(Data entries)
┄┄┄┄┄┄

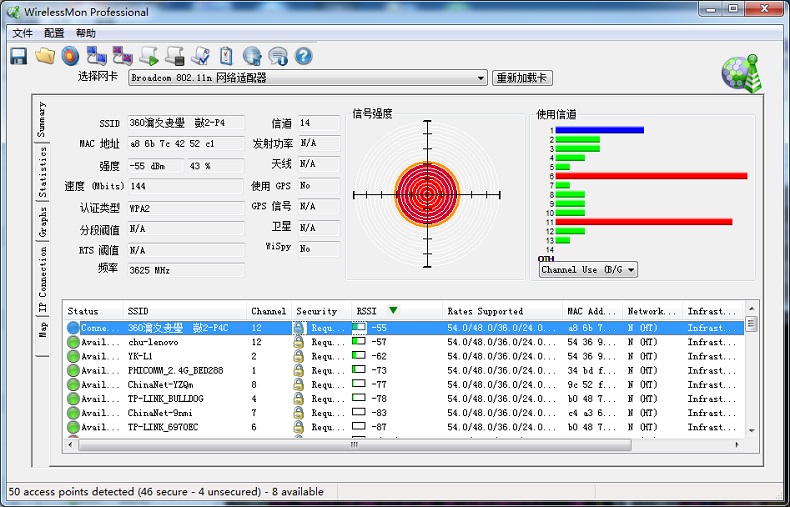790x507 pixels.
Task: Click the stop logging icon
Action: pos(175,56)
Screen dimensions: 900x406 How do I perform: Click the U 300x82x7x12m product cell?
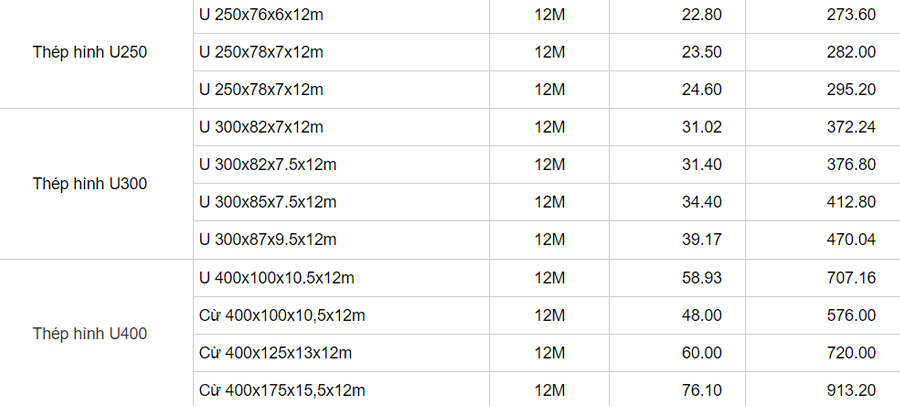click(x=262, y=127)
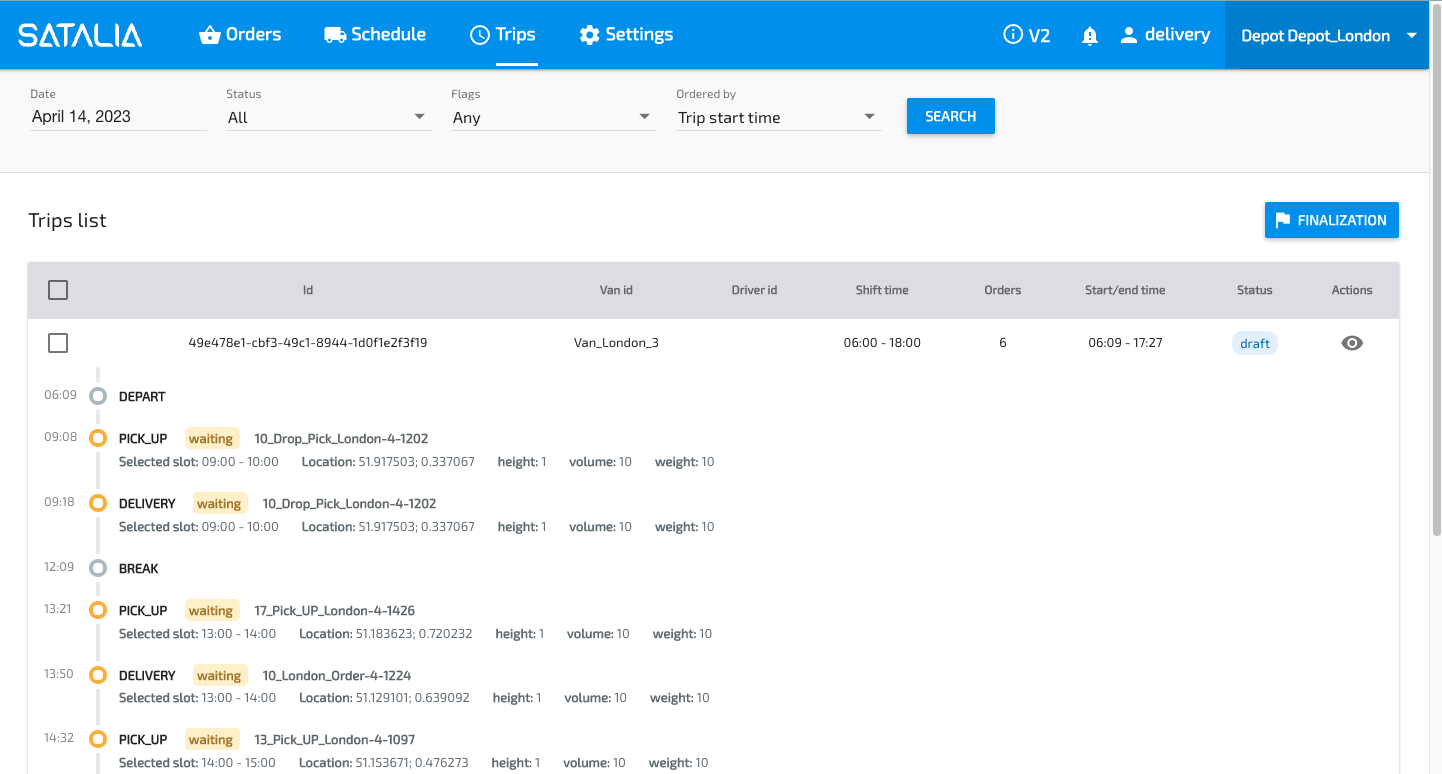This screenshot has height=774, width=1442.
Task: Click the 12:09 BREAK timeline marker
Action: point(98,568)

┄┄┄┄┄┄

■ THE TASK
Reproduce only the lines from the line that holds "Screen dimensions: 900x406" through the end of the records, exactly as they stand, both ends included and pictures excluded.

■ RESPONSE
Screen dimensions: 900x406 How do I perform: Click the U 300x82x7x12m product cell?
click(x=262, y=127)
This screenshot has height=774, width=1442.
Task: Click the 12:09 BREAK timeline marker
Action: point(98,568)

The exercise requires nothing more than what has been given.